Albert Wetz était informaticien à la Banque internationale à Luxembourg (BIL). Un métier, dit-il, dans lequel, « tous les six mois, on devait oublier tout ce qu’on avait appris pour tout réapprendre. » Le soir venu, il se détournait des écrans et cherchait refuge dans la mécanique en rafistolant ses motos (des Harley Davidson, des Triumph et des Indian des années 1920) et ses oldtimers (des OM, Bugatti et Alfa Romeo). Sa femme, qui l’accompagne à la plupart des rallyes, dit son admiration devant la passion de son mari. Celui-ci aurait les oldtimers «dans le sang ».
Durant les vacances, Wetz parcourt les foires de Essen à Padova, en passant par Turin, Paris et Mannheim, à la recherche de l’éternelle pièce manquante. Il se veut perfectionniste : « Mon principe, c’est de toujours donner 101 pour cent, dit-il. Je ne laisse rien au hasard. » Sa passion est dévorante, aussi bien financièrement (un oldtimer peut valoir un appartement en ville) et en temps. En 2004, âgé de 54 ans, Wetz décide de partir à la retraite pour se vouer entièrement à son hobby.
La même année, il s’inscrit au Mille Miglia Storica, un des rallyes les plus prestigieux qui relie Brescia à Rome et Rome à Brescia en quatre journées. L’événement est réservé aux modèles qui, entre 1927 et 1957, avaient participé à la course originale. À sa surprise, son inscription est directement acceptée. C’était un peu gênant, car il venait à peine de commencer à rafistoler sa Bugatti avec Jean Kesseler. Les derniers mois avant la compétition, les deux travaillaient donc jusqu’à tard dans la nuit, finissant juste à temps, à une semaine du début de la compétition. Pour tester la voiture, ils la sortirent pour une promenade d’une dizaine de kilomètres sur les routes autour de Gonderange, mais il ne leur restait plus le temps pour rôder la machine. Assis dans la voiture, Kesseler dit à Wetz : « Si le moteur se casse, alors il vaudra mieux que cela arrive en Italie qu’ici entre les champs. »
Conduire une voiture de 1927, n’a pas grand chose à voir avec la routine de rouler en voiture neuve.
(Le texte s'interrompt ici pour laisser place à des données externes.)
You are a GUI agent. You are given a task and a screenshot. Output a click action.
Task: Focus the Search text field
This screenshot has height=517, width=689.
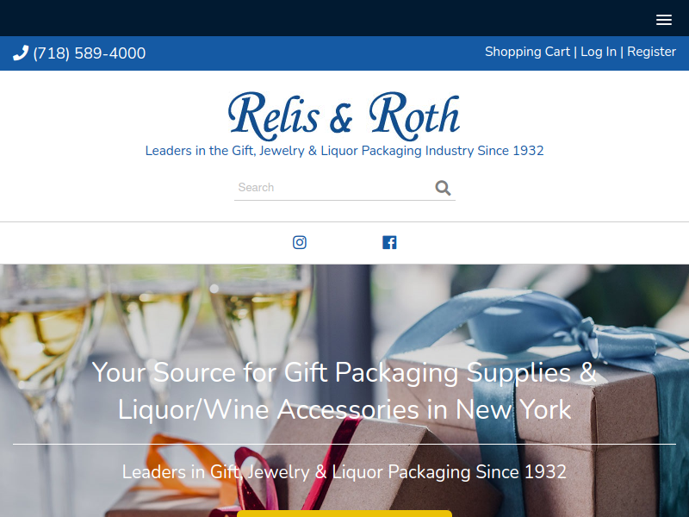pyautogui.click(x=334, y=188)
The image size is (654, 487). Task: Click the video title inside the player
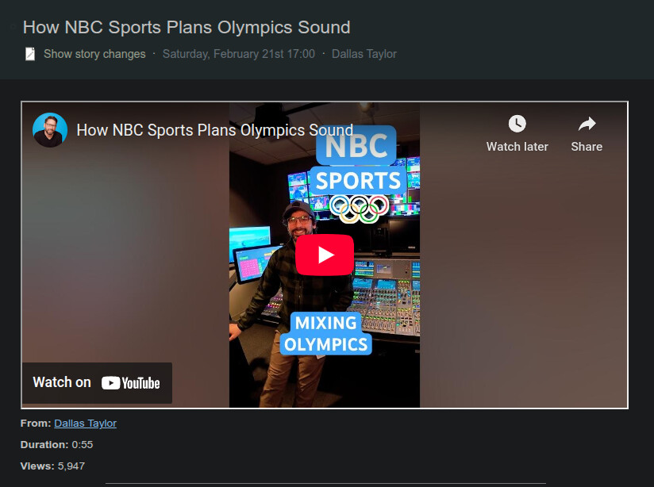coord(215,130)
Non seulement la Bugatti de Wetz n’est-elle pas équipée de ceintures de sécurité, mais, en plus, les freins sont plutôt faibles. Kesseler les compare à ceux d’un vélo : « Franchement, lorsque je vois des clients, qui ont roulé toute leur vie en BMW ou en Mercedes, partir au volant d’un oldtimer, je me fais quelques soucis ».
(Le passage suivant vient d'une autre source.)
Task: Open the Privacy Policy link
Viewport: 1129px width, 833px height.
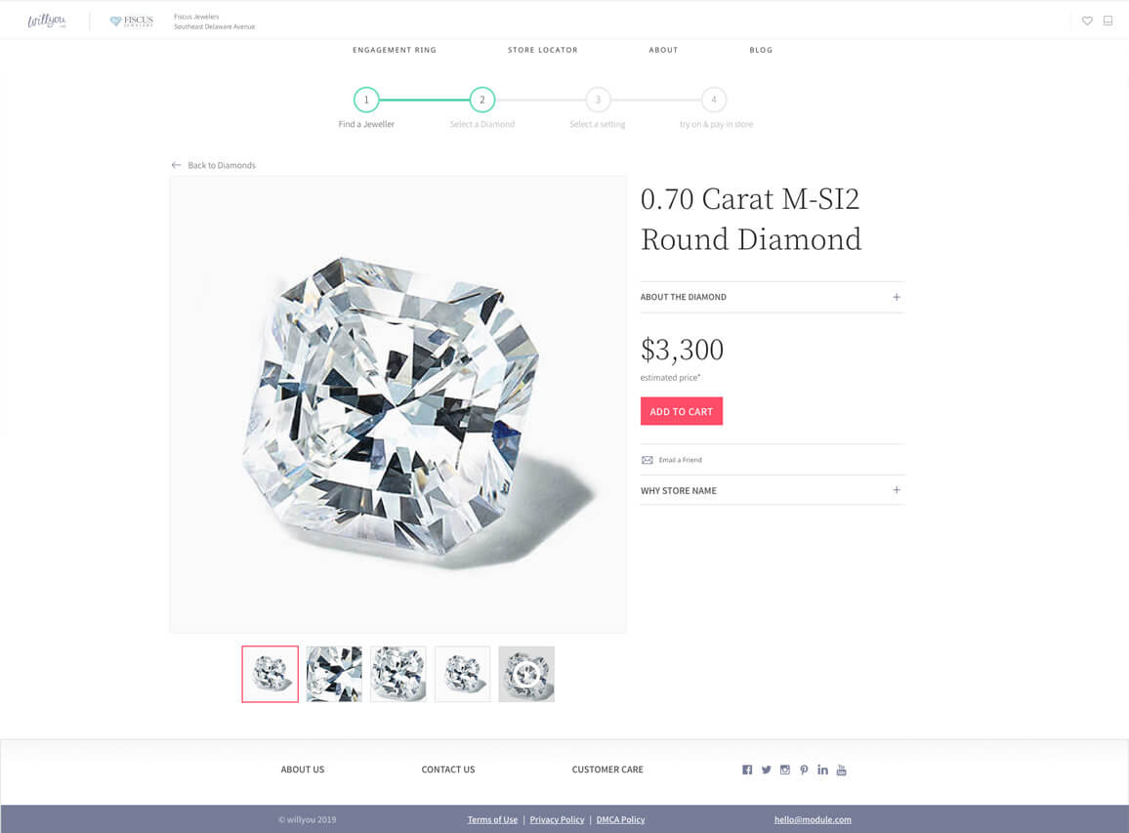Action: tap(557, 819)
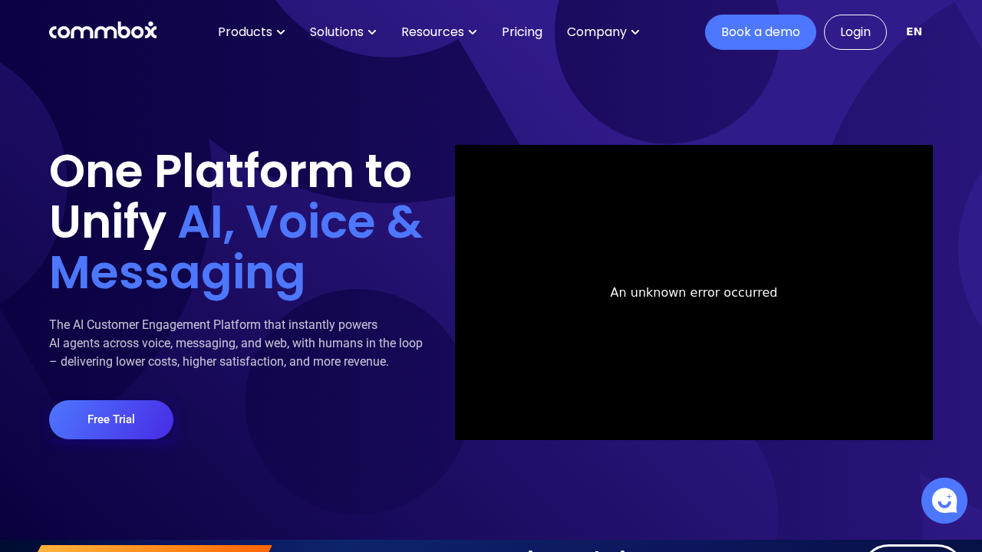Open the Login page
Screen dimensions: 982x552
[x=855, y=31]
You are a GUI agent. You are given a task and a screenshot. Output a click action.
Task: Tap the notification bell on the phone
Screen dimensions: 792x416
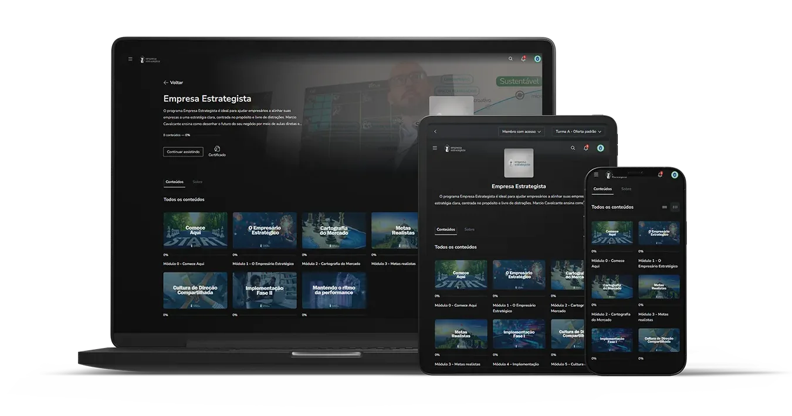660,174
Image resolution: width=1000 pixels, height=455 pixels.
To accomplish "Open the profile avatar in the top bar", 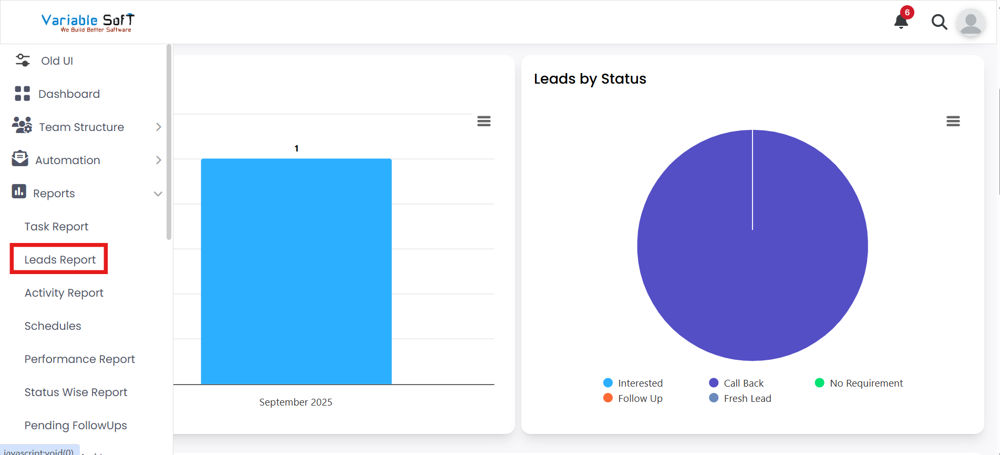I will tap(971, 23).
Sur le parcours de Mille Miglia, on roule à cinquante kilomètres à l’heure au plein milieu des flux du trafic normal (les routes ne sont pas bloquées). Le conducteur doit « toujours anticiper » les trajectoires des autres, guetter les mouvements des roues des voitures devant. Au conducteur de trouver à chaque situation une parade et un plan de sortie, une faille dans laquelle s’imbriquer si le trafic se ralentit. Lorsque, en mai 2004, Albert Wetz (qui, en privé, conduit un Range Rover à boîte automatique) se retrouvait sur la ligne de départ du Mille Miglia à Brescia, accompagné de son coéquipier Kesseler, il était quelque peu nerveux.
Le parcours de 1 760 kilomètres sera crevant. Les journées sont longues – seize heures dans le vacarme et les échappements –, les nuits courtes et les réveils brutaux. Mais Wetz est enthousiasmé, « plein d’adrénaline ». Le public italien borde les rues, applaudit les oldtimers et leurs conducteurs qui défilent. À leur arrivée à Brescia, le banquier et le garagiste luxembourgeois descendent de leur Bugatti. Ils ont les jambes engourdies et ils sont heureux.